- _Task details_: Your answer must be every record below, written out exactly as it appears.

- _Information provided_:
****************
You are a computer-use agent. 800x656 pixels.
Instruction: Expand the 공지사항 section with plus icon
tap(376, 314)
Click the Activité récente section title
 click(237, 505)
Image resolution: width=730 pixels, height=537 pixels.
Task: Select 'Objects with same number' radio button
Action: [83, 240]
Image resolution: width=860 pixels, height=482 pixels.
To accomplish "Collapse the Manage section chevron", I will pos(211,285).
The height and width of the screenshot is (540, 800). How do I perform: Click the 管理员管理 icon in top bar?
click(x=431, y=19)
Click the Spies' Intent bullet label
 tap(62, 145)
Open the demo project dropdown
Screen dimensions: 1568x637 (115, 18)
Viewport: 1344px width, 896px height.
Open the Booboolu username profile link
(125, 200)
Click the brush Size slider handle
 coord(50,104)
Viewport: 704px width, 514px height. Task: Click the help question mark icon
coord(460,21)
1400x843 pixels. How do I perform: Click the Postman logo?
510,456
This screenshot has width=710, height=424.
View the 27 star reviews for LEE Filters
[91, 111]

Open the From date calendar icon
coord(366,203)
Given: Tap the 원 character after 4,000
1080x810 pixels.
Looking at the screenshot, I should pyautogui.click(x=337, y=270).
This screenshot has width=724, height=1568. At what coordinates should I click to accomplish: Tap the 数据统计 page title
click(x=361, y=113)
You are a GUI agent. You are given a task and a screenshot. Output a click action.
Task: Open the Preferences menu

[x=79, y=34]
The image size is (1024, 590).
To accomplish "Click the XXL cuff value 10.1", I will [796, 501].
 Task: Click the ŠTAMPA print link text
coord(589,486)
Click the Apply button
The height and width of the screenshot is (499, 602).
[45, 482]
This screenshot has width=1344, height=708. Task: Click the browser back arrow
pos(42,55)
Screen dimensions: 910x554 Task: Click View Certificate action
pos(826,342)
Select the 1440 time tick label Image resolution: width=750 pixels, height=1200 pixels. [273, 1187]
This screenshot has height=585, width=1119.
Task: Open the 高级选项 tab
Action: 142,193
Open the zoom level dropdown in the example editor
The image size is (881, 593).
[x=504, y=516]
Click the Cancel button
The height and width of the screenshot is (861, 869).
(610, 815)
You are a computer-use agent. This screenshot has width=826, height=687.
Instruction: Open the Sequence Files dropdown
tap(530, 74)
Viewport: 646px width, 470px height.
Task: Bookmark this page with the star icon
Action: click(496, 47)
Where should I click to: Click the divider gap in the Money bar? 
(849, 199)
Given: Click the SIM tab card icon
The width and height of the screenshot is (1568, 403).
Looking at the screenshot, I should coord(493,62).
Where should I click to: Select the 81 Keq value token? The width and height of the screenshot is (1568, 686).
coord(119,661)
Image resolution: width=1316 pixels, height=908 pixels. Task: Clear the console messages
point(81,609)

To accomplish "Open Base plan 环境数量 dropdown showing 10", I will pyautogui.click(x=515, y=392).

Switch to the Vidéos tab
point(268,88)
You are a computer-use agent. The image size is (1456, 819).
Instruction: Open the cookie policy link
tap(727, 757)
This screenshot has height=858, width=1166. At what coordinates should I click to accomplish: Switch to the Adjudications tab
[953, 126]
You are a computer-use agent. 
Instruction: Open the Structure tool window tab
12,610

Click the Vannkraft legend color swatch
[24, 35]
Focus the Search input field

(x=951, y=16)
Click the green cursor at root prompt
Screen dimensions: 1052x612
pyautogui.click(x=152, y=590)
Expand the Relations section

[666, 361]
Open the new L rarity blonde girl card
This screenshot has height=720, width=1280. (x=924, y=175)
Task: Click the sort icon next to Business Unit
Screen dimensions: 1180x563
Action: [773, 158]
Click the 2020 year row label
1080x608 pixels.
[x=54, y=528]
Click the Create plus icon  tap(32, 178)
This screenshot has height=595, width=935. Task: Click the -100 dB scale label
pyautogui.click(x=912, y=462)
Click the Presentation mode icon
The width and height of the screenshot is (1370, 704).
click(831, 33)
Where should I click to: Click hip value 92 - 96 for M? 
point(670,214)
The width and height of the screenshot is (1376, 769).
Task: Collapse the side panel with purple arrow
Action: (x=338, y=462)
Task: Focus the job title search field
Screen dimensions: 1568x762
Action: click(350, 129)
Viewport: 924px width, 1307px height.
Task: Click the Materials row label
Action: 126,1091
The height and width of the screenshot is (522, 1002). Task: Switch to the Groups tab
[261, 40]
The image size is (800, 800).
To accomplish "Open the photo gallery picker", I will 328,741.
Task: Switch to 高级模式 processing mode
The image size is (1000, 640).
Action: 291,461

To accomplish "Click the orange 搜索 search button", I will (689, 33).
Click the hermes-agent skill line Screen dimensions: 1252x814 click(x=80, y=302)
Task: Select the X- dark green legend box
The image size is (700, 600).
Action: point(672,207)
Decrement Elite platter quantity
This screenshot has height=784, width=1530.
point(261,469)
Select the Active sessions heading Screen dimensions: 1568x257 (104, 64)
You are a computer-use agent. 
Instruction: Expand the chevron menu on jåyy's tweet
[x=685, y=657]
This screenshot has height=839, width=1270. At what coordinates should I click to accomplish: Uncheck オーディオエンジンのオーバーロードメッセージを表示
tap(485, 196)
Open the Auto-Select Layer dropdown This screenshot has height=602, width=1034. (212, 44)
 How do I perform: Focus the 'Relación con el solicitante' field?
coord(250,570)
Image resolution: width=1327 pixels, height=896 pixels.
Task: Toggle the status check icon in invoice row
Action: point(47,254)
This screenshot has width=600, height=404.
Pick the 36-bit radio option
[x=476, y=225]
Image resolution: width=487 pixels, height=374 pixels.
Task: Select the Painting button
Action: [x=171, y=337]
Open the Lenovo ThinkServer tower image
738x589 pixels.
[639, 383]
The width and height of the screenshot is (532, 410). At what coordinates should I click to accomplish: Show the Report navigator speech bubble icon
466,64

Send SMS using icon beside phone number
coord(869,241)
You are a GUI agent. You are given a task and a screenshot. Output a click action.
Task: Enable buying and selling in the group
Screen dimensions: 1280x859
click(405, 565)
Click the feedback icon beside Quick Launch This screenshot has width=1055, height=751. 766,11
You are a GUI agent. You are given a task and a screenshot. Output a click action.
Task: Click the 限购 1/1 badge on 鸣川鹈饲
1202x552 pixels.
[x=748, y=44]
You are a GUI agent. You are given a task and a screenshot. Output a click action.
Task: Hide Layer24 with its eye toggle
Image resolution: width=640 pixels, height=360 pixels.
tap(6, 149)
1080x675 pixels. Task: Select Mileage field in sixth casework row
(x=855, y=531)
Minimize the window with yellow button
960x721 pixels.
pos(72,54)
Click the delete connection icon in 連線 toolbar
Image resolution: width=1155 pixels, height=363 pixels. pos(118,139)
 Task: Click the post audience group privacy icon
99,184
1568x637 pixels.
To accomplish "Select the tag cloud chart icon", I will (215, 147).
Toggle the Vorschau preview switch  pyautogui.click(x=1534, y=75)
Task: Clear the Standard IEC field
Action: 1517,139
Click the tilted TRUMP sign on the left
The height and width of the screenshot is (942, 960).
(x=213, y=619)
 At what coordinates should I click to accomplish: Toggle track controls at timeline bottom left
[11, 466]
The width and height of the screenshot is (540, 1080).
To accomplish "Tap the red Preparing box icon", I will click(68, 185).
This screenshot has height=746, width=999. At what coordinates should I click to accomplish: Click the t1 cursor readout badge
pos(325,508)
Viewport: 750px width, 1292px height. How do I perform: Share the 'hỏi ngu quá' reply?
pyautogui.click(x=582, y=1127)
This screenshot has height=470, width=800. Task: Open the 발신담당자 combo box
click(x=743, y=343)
****************
- _Task output_:
You are a computer-use agent. 800x656 pixels.
Instruction: Expand the 공지사항 section with plus icon
tap(376, 314)
Click the Activité récente section title
 click(237, 505)
Image resolution: width=730 pixels, height=537 pixels.
Task: Select 'Objects with same number' radio button
Action: [83, 240]
Image resolution: width=860 pixels, height=482 pixels.
To accomplish "Collapse the Manage section chevron", I will pos(211,285).
The height and width of the screenshot is (540, 800). How do I perform: Click the 管理员管理 icon in top bar?
click(x=431, y=19)
Click the Spies' Intent bullet label
 tap(62, 145)
Open the demo project dropdown
Screen dimensions: 1568x637 (115, 18)
Viewport: 1344px width, 896px height.
Open the Booboolu username profile link
(125, 200)
Click the brush Size slider handle
 coord(50,104)
Viewport: 704px width, 514px height. Task: Click the help question mark icon
coord(460,21)
1400x843 pixels. How do I perform: Click the Postman logo?
510,456
This screenshot has width=710, height=424.
View the 27 star reviews for LEE Filters
[91, 111]

Open the From date calendar icon
coord(366,203)
Given: Tap the 원 character after 4,000
1080x810 pixels.
Looking at the screenshot, I should pyautogui.click(x=337, y=270).
This screenshot has width=724, height=1568. At what coordinates should I click to accomplish: Tap the 数据统计 page title
click(x=361, y=113)
You are a GUI agent. You are given a task and a screenshot. Output a click action.
Task: Open the Preferences menu

[x=79, y=34]
The image size is (1024, 590).
To accomplish "Click the XXL cuff value 10.1", I will [796, 501].
 Task: Click the ŠTAMPA print link text
coord(589,486)
Click the Apply button
The height and width of the screenshot is (499, 602).
[45, 482]
This screenshot has width=1344, height=708. Task: Click the browser back arrow
pos(42,55)
Screen dimensions: 910x554 Task: Click View Certificate action
pos(826,342)
Select the 1440 time tick label Image resolution: width=750 pixels, height=1200 pixels. [273, 1187]
This screenshot has height=585, width=1119.
Task: Open the 高级选项 tab
Action: 142,193
Open the zoom level dropdown in the example editor
The image size is (881, 593).
[x=504, y=516]
Click the Cancel button
The height and width of the screenshot is (861, 869).
(610, 815)
You are a computer-use agent. This screenshot has width=826, height=687.
Instruction: Open the Sequence Files dropdown
tap(530, 74)
Viewport: 646px width, 470px height.
Task: Bookmark this page with the star icon
Action: click(496, 47)
Where should I click to: Click the divider gap in the Money bar? 
(849, 199)
Given: Click the SIM tab card icon
The width and height of the screenshot is (1568, 403).
Looking at the screenshot, I should coord(493,62).
Where should I click to: Select the 81 Keq value token? The width and height of the screenshot is (1568, 686).
coord(119,661)
Image resolution: width=1316 pixels, height=908 pixels. Task: Clear the console messages
point(81,609)

To accomplish "Open Base plan 环境数量 dropdown showing 10", I will pyautogui.click(x=515, y=392).

Switch to the Vidéos tab
point(268,88)
You are a computer-use agent. The image size is (1456, 819).
Instruction: Open the cookie policy link
tap(727, 757)
This screenshot has height=858, width=1166. At what coordinates should I click to accomplish: Switch to the Adjudications tab
[953, 126]
You are a computer-use agent. 
Instruction: Open the Structure tool window tab
12,610

Click the Vannkraft legend color swatch
[24, 35]
Focus the Search input field

(x=951, y=16)
Click the green cursor at root prompt
Screen dimensions: 1052x612
pyautogui.click(x=152, y=590)
Expand the Relations section

[666, 361]
Open the new L rarity blonde girl card
This screenshot has height=720, width=1280. (x=924, y=175)
Task: Click the sort icon next to Business Unit
Screen dimensions: 1180x563
Action: [773, 158]
Click the 2020 year row label
1080x608 pixels.
[x=54, y=528]
Click the Create plus icon  tap(32, 178)
This screenshot has height=595, width=935. Task: Click the -100 dB scale label
pyautogui.click(x=912, y=462)
Click the Presentation mode icon
The width and height of the screenshot is (1370, 704).
click(831, 33)
Where should I click to: Click hip value 92 - 96 for M? 
point(670,214)
The width and height of the screenshot is (1376, 769).
Task: Collapse the side panel with purple arrow
Action: (x=338, y=462)
Task: Focus the job title search field
Screen dimensions: 1568x762
Action: click(350, 129)
Viewport: 924px width, 1307px height.
Task: Click the Materials row label
Action: 126,1091
The height and width of the screenshot is (522, 1002). Task: Switch to the Groups tab
[261, 40]
The image size is (800, 800).
To accomplish "Open the photo gallery picker", I will 328,741.
Task: Switch to 高级模式 processing mode
The image size is (1000, 640).
Action: 291,461

To accomplish "Click the orange 搜索 search button", I will (689, 33).
Click the hermes-agent skill line Screen dimensions: 1252x814 click(x=80, y=302)
Task: Select the X- dark green legend box
The image size is (700, 600).
Action: point(672,207)
Decrement Elite platter quantity
This screenshot has height=784, width=1530.
point(261,469)
Select the Active sessions heading Screen dimensions: 1568x257 (104, 64)
You are a computer-use agent. 
Instruction: Expand the chevron menu on jåyy's tweet
[x=685, y=657]
This screenshot has height=839, width=1270. At what coordinates should I click to accomplish: Uncheck オーディオエンジンのオーバーロードメッセージを表示
tap(485, 196)
Open the Auto-Select Layer dropdown This screenshot has height=602, width=1034. (212, 44)
 How do I perform: Focus the 'Relación con el solicitante' field?
coord(250,570)
Image resolution: width=1327 pixels, height=896 pixels.
Task: Toggle the status check icon in invoice row
Action: point(47,254)
This screenshot has width=600, height=404.
Pick the 36-bit radio option
[x=476, y=225]
Image resolution: width=487 pixels, height=374 pixels.
Task: Select the Painting button
Action: [x=171, y=337]
Open the Lenovo ThinkServer tower image
738x589 pixels.
[639, 383]
The width and height of the screenshot is (532, 410). At what coordinates should I click to accomplish: Show the Report navigator speech bubble icon
466,64

Send SMS using icon beside phone number
coord(869,241)
You are a GUI agent. You are given a task and a screenshot. Output a click action.
Task: Enable buying and selling in the group
Screen dimensions: 1280x859
click(405, 565)
Click the feedback icon beside Quick Launch This screenshot has width=1055, height=751. 766,11
You are a GUI agent. You are given a task and a screenshot. Output a click action.
Task: Click the 限购 1/1 badge on 鸣川鹈饲
1202x552 pixels.
[x=748, y=44]
You are a GUI agent. You are given a task and a screenshot. Output a click action.
Task: Hide Layer24 with its eye toggle
Image resolution: width=640 pixels, height=360 pixels.
tap(6, 149)
1080x675 pixels. Task: Select Mileage field in sixth casework row
(x=855, y=531)
Minimize the window with yellow button
960x721 pixels.
pos(72,54)
Click the delete connection icon in 連線 toolbar
Image resolution: width=1155 pixels, height=363 pixels. pos(118,139)
 Task: Click the post audience group privacy icon
99,184
1568x637 pixels.
To accomplish "Select the tag cloud chart icon", I will (215, 147).
Toggle the Vorschau preview switch  pyautogui.click(x=1534, y=75)
Task: Clear the Standard IEC field
Action: 1517,139
Click the tilted TRUMP sign on the left
The height and width of the screenshot is (942, 960).
(x=213, y=619)
 At what coordinates should I click to accomplish: Toggle track controls at timeline bottom left
[11, 466]
The width and height of the screenshot is (540, 1080).
To accomplish "Tap the red Preparing box icon", I will click(68, 185).
This screenshot has height=746, width=999. At what coordinates should I click to accomplish: Click the t1 cursor readout badge
pos(325,508)
Viewport: 750px width, 1292px height. How do I perform: Share the 'hỏi ngu quá' reply?
pyautogui.click(x=582, y=1127)
This screenshot has height=470, width=800. Task: Open the 발신담당자 combo box
click(x=743, y=343)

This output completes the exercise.